Usage of the network utilities that are available on Windows machines

Besides being the most popular network protocol used today, TCP/P also has some of the more complete tools for gathering information and checking connections.

The IPX protocol used on Netware has generated some third party products which can provide some of the TCP/IP like analysis that standard TCP/IP utilities provide.

However, even with some clever products, the standard suite of bundled TCP/IP utilities is quite sufficient and useful in most common situation. Some of the basic utility programs that comes free with Windows are listed below.


PING

Ping is probably one of the most used utility available. Whenever a savvy user or network administrator faces a slow or unresponsive network connection, the instinct is to ping some known sites to get an idea of the network\'s reliability, configuration and throughput.

Ping is a utility designed to verify a connection between two host machines by sending ICMP (Internet Control Message Protocol) packets. The utility waits a configurable period for a reply, usually in seconds, from the target host for each packet it sends. By default the Windows Ping utility sends four ICMP echo packets that consists of 32 bytes of data.

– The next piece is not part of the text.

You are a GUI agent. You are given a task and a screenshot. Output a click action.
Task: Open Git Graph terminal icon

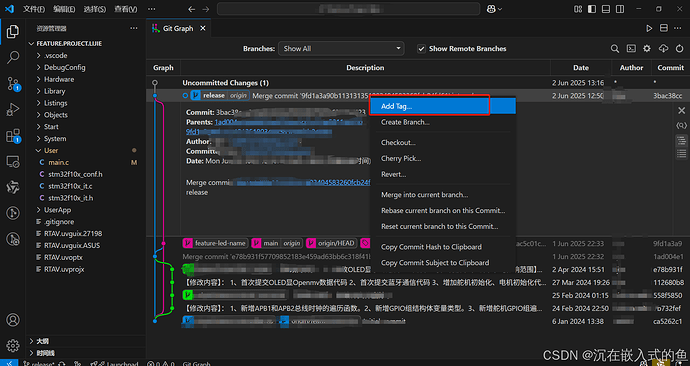click(631, 49)
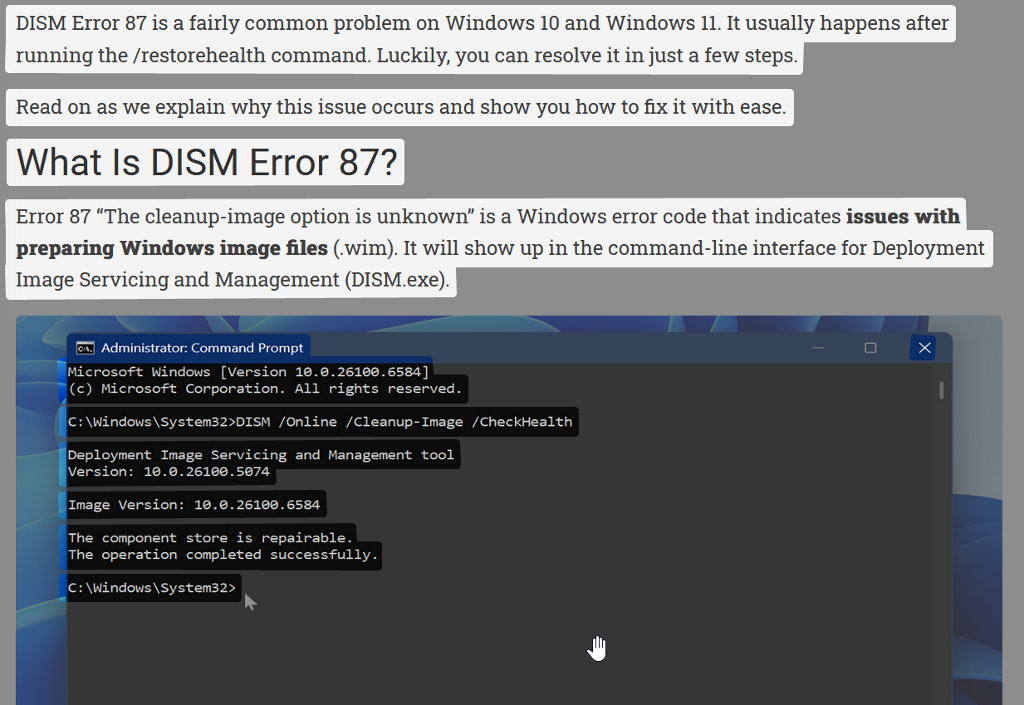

However you can use command line parameters to send more packets and even to change the size of the packets. Ping with the option -a will also resolve the IP address to a hostname, which will be shown in the first line of the status sentence.

If the DNS server of your network is your router that will do the forwarding of all DNS queries, pinging a hostname will also be responded with a IP address corresponding to the host machine.

If you are concerned that TCP/IP is not installed properly on your PC, you can also ping yourself. You can use two methods to ping your own PC - eithier type in the address of your PC after the ping command, or ping what\'s called the loop-back address.

The loopback ping is nice if you are using a DHCP client that don\'t really know what the PC\'s IP address is. A destination host unreachable error response normally indicates incorrectly setup gateway or gateway information unavailable. While a request time out indicate destination is down, not available or behind a firewall.